Global equities rose over the month as markets continued to react positively to expectations of higher growth and inflation.
In the US, strong jobs and consumer sentiment data painted an improved picture for an economy that will be further bolstered by President Biden’s $1.9 trillion stimulus package that was announced in the month.
US nonfarm payrolls – which measures the change in the number of people employed during the prior month – came in at 379,000, double economists’ expectations, and the US unemployment rate now stands at 6.2%.
The result was an impressive 5.7% gain for US equities, ahead of European and UK markets which rose 4.6% and 4.0% respectively in the month.

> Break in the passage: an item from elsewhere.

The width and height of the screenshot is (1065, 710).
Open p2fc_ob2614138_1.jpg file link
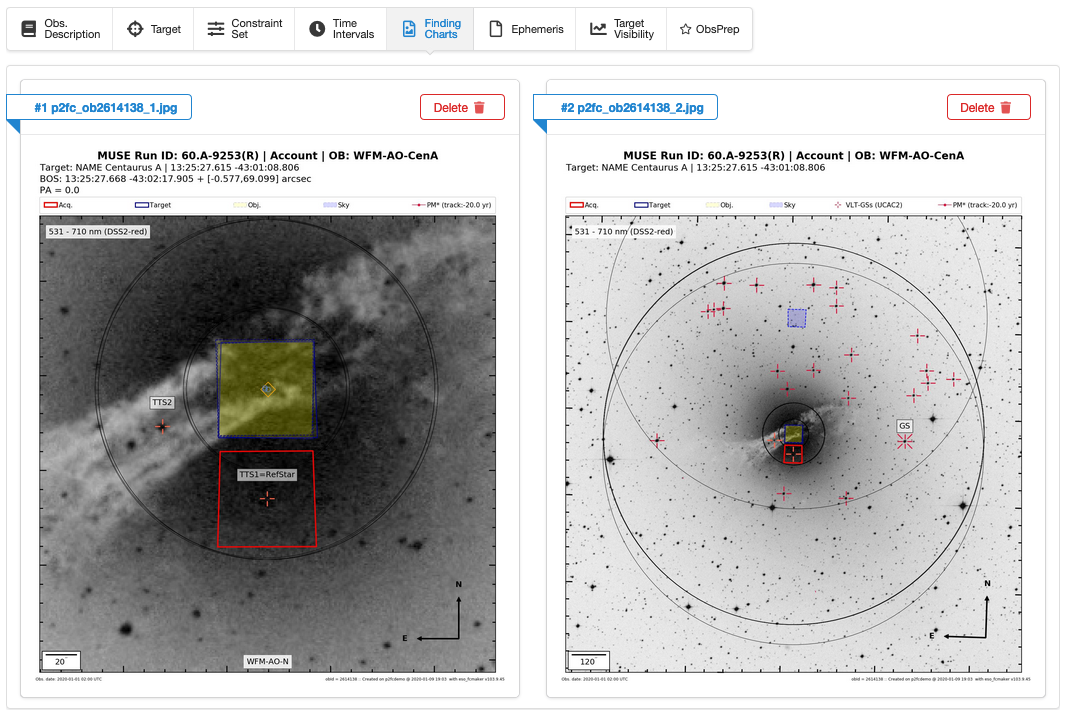[x=105, y=107]

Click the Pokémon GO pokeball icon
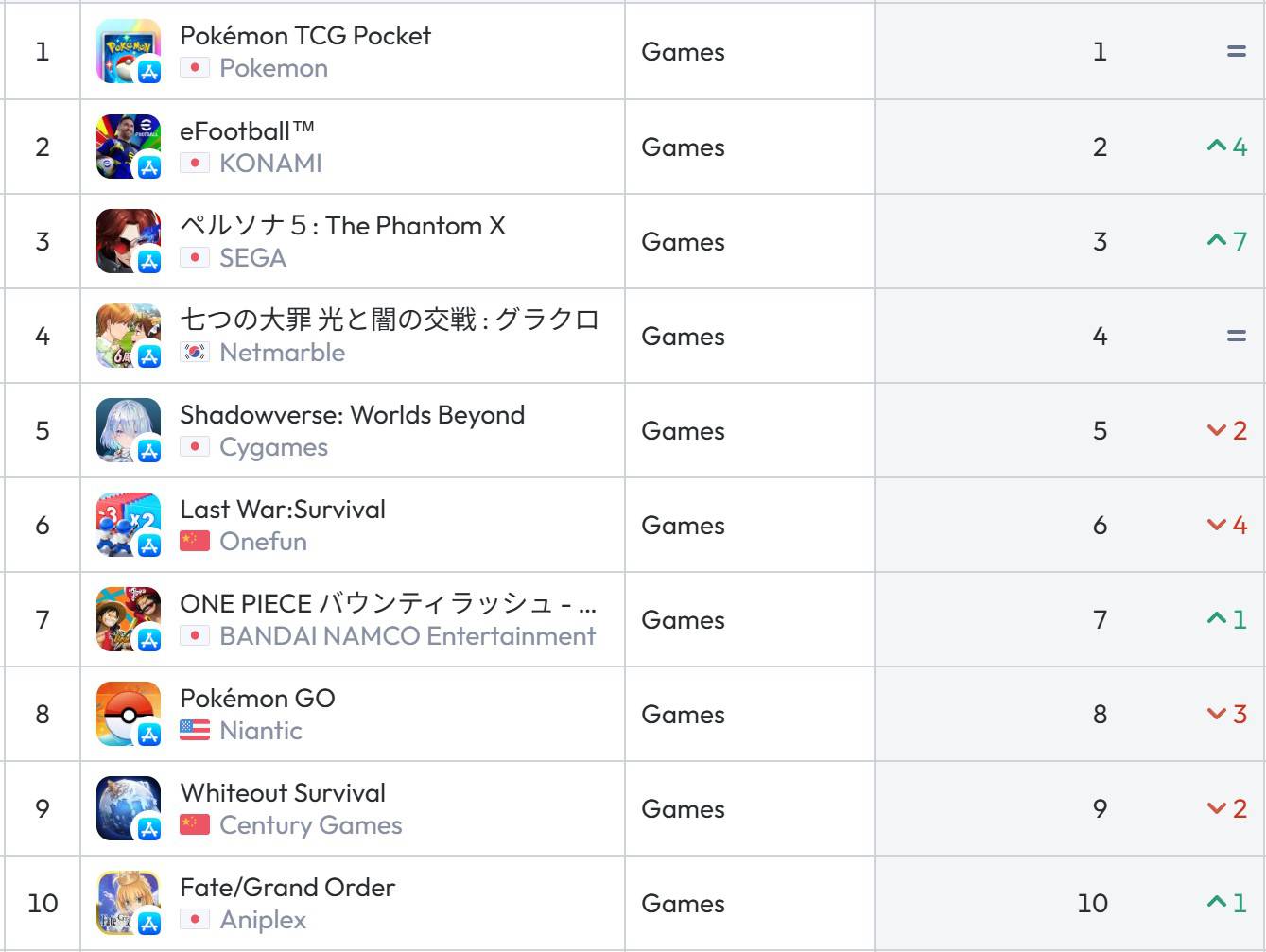tap(129, 714)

By contrast emerging markets lagged, held back by weakness in China, where the key index technology positions struggled, and countries like India and Brazil, where COVID-19 cases continued to rise. The index ended the month registering a 0.2% fall.

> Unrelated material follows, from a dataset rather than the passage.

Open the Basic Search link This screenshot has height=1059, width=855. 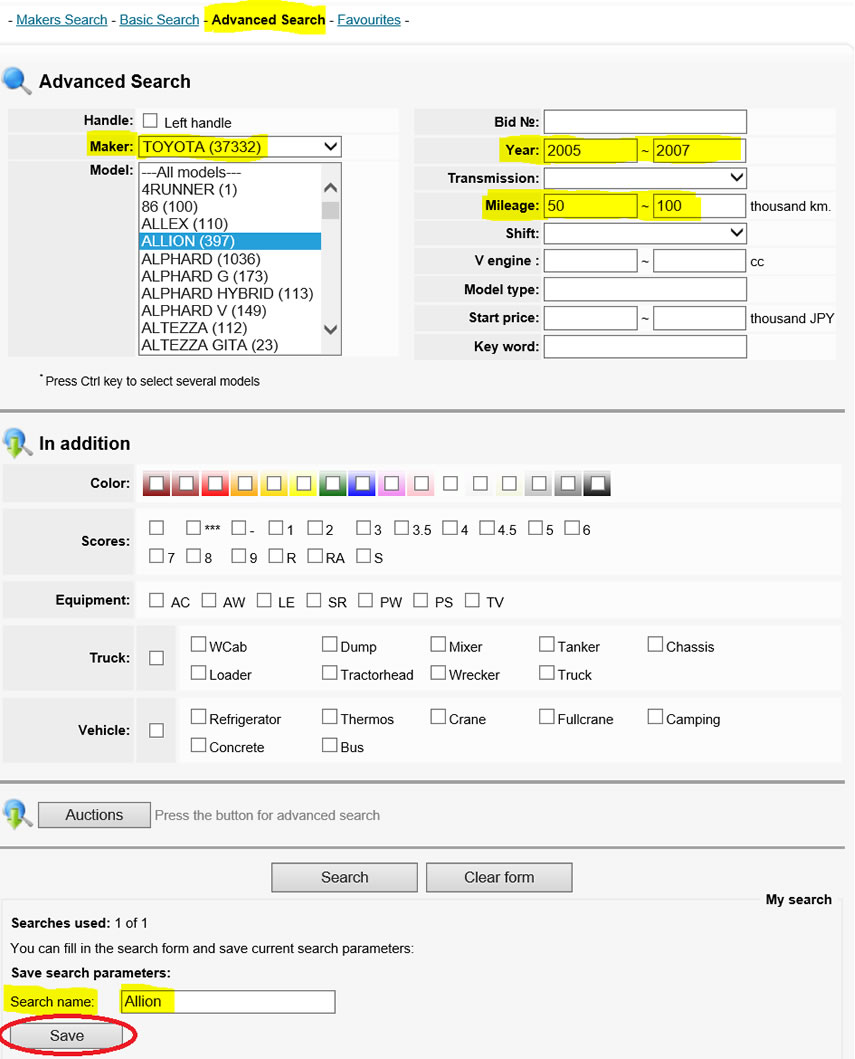(159, 19)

While equities rallied on the improving economic data, US 10-year bond yields ended the month at 1.74%, the highest level in over a year, leading to losses for the asset class. The key fixed income market is being driven by two opposing forces: the expectation that reflation and robust economic growth will push yields higher, and a dovish Federal Reserve, which wants to keep policy rates low for some time.

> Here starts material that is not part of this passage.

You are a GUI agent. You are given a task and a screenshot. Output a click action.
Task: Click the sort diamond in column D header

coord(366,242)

This rise in yields led to a 1.2% loss from US Treasuries (as measured by the FTSE US Government Bond index). By contrast, UK Gilt yields were flat over the month and registered a 0.0% return.
Vaccination programs continued to ramp up across the world, although rising cases in a number of regions raised fears of a new wave. In Europe, new lockdowns were implemented in France and Italy amid vaccine shortages.
Finally, oil prices reached nearly $70 per barrel following OPEC’s unexpected decision to maintain supply cuts along with stronger economic activity. However, prices pared gains into month end.